If all goes well, a complete datagram is placed into the receive buffer. Never anything less, and never anything more. If you try to recvfrom later, that is what you'll get.
The receive buffer is obviously necessarily large enough to hold at least one max-size datagram (65535 bytes), but since usually datagrams will not be maximum size, but rather something below 1280 bytes (or 1500 if you will), it can usually hold quite a few of them (on most platforms, the buffer defaults to something around 128-256k, and is configurable).
If there is not enough room left in the buffer, the datagram is discarded, and you get nothing (well, you do still get the ones that are already in the buffer). Again, you don't even know something happened.
Each time you call recvfrom, a complete datagram is removed from the buffer (important detail!), and you get up to the number of bytes that you requested. Which means if you naively try read a few bytes and then a few bytes again, it just won't work. The first read will discard the rest of the datagram, and the subsequent ones read the first bytes of some future datagrams (and possibly block)!
This is very different from how TCP works. Here you can actually read a few bytes and a few bytes again, and it will just work, because the network layer simulates a data stream. You give a crap how it works, because the network stack makes sure it works.
Also, what happens if a second packet is sent before the first one is read, is the first one lost and the next one sitting there waiting to be read?
You probably meant to say "received" rather than "sent". Send and receive have different buffers, so that would not matter at all. About receiving another packet while one is still in the buffer, see the above explanation. If the buffer can hold the second datagram, it will store it, otherwise it silently goes * poof *.
This does not affect any datagrams already in the buffer.

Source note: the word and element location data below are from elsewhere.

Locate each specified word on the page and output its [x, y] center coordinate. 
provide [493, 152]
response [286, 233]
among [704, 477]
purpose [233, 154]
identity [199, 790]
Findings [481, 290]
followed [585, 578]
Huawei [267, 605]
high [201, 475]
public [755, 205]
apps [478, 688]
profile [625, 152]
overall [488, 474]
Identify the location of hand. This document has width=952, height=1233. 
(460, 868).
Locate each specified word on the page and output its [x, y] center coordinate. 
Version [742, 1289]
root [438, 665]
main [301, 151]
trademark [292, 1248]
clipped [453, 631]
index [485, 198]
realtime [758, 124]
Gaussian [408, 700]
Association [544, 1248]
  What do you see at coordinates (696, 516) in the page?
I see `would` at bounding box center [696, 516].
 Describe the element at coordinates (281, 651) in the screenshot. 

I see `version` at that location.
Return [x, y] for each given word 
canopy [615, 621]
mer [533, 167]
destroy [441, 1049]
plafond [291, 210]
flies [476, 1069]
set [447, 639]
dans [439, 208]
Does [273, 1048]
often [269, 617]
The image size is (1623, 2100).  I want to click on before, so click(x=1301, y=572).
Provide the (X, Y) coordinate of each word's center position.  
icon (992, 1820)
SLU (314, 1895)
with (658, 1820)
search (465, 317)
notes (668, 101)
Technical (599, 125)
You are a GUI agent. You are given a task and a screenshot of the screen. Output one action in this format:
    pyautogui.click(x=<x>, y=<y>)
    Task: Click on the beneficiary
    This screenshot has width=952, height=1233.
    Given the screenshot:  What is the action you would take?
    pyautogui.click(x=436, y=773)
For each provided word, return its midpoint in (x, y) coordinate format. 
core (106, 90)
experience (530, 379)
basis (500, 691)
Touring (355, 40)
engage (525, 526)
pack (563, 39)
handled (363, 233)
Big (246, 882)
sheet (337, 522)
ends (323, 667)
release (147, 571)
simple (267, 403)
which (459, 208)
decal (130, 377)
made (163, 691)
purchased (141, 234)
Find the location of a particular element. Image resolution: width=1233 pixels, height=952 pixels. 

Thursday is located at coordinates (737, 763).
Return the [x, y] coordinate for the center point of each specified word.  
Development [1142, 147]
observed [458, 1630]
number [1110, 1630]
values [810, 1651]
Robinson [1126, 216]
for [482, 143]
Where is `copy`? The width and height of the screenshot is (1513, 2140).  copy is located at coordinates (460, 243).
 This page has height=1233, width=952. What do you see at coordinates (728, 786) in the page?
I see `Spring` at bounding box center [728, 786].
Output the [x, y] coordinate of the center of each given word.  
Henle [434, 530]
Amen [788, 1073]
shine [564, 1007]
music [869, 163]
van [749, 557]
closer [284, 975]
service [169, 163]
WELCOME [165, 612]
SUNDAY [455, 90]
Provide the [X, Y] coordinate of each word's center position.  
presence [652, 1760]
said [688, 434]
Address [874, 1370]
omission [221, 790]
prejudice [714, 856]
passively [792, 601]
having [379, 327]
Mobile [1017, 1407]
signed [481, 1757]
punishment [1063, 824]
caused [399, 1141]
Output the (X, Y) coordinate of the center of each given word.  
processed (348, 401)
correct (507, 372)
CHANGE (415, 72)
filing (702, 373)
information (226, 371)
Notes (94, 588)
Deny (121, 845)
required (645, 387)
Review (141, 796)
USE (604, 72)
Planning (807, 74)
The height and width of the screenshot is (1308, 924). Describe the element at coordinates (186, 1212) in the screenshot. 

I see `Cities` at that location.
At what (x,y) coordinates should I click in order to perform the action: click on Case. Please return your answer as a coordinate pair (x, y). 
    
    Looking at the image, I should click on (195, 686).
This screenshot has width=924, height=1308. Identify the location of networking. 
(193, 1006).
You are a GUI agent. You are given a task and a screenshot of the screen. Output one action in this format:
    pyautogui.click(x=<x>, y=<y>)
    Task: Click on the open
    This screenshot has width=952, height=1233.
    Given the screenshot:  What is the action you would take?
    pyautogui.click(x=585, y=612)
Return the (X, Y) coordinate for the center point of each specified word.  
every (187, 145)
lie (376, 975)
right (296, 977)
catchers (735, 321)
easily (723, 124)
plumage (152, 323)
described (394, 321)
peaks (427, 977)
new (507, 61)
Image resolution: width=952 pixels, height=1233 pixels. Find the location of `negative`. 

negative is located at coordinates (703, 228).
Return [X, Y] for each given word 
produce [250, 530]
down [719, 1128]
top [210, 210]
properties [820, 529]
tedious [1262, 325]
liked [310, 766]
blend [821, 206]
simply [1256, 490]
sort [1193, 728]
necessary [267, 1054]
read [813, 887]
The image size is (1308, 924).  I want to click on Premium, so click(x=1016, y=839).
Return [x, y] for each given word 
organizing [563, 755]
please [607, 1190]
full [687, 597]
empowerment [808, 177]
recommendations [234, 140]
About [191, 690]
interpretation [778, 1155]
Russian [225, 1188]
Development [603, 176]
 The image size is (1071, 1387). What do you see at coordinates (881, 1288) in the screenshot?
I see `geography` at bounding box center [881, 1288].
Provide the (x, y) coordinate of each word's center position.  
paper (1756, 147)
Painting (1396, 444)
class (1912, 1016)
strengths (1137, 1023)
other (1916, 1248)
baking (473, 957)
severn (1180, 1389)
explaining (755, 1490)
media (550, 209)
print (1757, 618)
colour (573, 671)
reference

Normally, the data will be buffered until it's read. I suppose if you wait long enough that the driver completely runs out of space, it'll have to do something, but assuming your code works halfway reasonably, that shouldn't be a problem.
A typical network driver will be able to buffer a number of packets without losing any.
If data is sent to the client but the client is busy executing something else, how long will the data be available to read using recvfrom()?
This depends on the OS, in windows, I believe the default for each UDP socket is 8012, this can be raised with setsockopt() Winsock Documentation So, as long as the buffer isn't full, the data will stay there until the socket is closed or it is read.
Also, what happens if a second packet is sent before the first one is read, is the first one lost and the next one sitting there wating to be read?
If the buffer has room, they are both stored, if not, one of them gets discarded. I believe its the newest one but I'm not 100% Sure.